:: Problem description ::
Check each line of the records for "accomplish"; collect those that have it.

:: Task input ::
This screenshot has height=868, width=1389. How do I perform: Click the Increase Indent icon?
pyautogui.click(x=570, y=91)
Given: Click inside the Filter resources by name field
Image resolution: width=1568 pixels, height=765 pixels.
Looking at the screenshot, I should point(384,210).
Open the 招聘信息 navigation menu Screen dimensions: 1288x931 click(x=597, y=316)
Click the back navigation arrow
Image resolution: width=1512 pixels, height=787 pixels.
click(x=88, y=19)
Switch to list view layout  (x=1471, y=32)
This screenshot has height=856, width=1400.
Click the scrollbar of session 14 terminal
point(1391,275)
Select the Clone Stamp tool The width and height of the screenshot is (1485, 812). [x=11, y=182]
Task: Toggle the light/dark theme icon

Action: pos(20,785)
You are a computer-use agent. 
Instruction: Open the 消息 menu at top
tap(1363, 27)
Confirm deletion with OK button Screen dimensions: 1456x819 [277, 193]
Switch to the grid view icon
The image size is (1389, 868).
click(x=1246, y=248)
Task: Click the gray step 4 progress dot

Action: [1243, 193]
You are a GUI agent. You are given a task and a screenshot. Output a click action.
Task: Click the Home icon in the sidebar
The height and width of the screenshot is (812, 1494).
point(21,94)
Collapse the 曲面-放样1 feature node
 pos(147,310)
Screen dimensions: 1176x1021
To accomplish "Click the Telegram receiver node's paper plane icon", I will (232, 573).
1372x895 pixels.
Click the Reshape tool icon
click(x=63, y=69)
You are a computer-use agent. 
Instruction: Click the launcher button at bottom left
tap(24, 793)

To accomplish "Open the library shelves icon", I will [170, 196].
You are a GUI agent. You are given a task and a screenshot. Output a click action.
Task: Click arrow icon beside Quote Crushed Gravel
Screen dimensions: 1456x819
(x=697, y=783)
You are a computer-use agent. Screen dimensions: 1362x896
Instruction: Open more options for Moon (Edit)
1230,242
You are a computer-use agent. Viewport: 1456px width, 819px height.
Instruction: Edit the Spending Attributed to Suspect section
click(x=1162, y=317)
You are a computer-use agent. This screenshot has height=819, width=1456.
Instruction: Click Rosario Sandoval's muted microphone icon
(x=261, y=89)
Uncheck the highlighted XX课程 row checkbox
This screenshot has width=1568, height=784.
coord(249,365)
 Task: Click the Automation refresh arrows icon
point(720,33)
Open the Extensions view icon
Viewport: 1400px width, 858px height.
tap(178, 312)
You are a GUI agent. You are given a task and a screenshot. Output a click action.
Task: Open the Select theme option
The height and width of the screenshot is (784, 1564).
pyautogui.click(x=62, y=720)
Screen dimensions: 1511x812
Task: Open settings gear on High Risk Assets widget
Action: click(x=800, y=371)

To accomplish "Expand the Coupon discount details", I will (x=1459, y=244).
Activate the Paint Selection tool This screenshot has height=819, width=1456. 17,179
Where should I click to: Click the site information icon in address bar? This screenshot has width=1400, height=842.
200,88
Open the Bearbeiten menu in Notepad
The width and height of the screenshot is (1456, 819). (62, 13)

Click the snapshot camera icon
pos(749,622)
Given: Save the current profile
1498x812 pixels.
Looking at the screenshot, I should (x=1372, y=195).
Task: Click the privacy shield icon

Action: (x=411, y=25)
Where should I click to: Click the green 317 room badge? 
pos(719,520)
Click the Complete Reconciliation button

:: Answer to the exercise ::
To accomplish "Click the Telegram receiver node's paper plane icon", I will (232, 573).
To accomplish "Open the library shelves icon", I will [170, 196].
To accomplish "Expand the Coupon discount details", I will (x=1459, y=244).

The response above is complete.